Awal tahun ini, pemerintah terpaksa mengimpor beras. Jumlahnya sekitar 500.000 ton. Beras ini diharapkan masuk pada akhir Januari ini. Setiap kali pemerintah mengimpor beras, selalu terjadi keributan. Mengapa? Ada dua penyebab, pemerintah tidak memberi sinyal yang jelas tentang perberasan dan sejarah impor beras yang jarang bersih.

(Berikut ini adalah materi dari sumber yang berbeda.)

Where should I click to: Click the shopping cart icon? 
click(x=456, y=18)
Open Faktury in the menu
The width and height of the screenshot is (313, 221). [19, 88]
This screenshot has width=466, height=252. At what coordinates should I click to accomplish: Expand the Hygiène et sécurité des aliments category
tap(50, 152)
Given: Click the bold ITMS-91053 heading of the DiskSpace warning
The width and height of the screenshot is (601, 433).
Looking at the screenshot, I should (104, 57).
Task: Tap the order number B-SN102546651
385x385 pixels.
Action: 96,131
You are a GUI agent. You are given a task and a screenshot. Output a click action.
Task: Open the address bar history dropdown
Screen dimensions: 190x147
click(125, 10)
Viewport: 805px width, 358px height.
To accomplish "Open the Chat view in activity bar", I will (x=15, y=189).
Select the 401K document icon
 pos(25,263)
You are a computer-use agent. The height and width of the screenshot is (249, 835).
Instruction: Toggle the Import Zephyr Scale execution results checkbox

Hingga Desember tahun lalu, pejabat Kementerian Pertanian masih percaya diri bahwa Indonesia tak perlu impor beras alias swasembada. Pernyataan ini membingungkan beberapa kalangan karena tanda-tanda kenaikan harga beras sudah muncul. Waktu penanaman padi yang mundur dan perubahan cuaca menjadi tanda awal. Kemudian, harga beras medium 1 berdasarkan pemantauan di Pasar Induk Beras Cipinang naik dari Rp 11.250 menjadi Rp 11.500 per kg. Kenaikan harga muncul karena pasokan di pasar berkurang. Otomatis mereka yang paham soal beras tak yakin dengan swasembada yang sering didengungkan.
Saat itu, para pejabat sebenarnya harus realistis melihat kenyataan itu dan tak perlu mendengungkan swasembada. Apabila memang penyebabnya adalah spekulan, mereka bisa mempergunakan perangkat hukum untuk menindak. Akan tetapi, langkah penindakan yang dasarnya lemah hanya akan menimbulkan keributan dan kontraproduktif. Senjata paling manjur adalah stok beras yang memadai sehingga spekulan mati kutu.
Apabila saat itu pemerintah realistis memberi sinyal akan menangani harga beras (bukan malah tetap percaya diri dengan swasembada), mungkin harga beras mulai bisa dikendalikan. Jika pemerintah saat itu juga merencanakan impor, pasar beras akan relatif tenang. Sinyal pemerintah akan mengimpor beras harus diakui kadang menjadi bahan perundungan politik karena selama ini pejabat pemerintah terlalu percaya diri tidak mengimpor.
Perundungan juga terjadi karena dalam sejarah impor beras selalu banyak pelaku aji mumpung yang mengambil kesempatan melalui impor. Impor beras selalu jadi isu sensitif, apalagi memasuki tahun politik. Publik telah mengetahui berbagai modus aji mumpung impor beras, seperti pemalsuan harga yang dilaporkan ke Bea Cukai, pemalsuan jumlah beras, dan pemalsuan jumlah kapal. Kasus pemalsuan jumlah kapal beberapa kali pernah terjadi. Misalnya, jumlah kapal yang dipesan sebanyak 5, tetapi yang berangkat dari pelabuhan asal 7 kapal.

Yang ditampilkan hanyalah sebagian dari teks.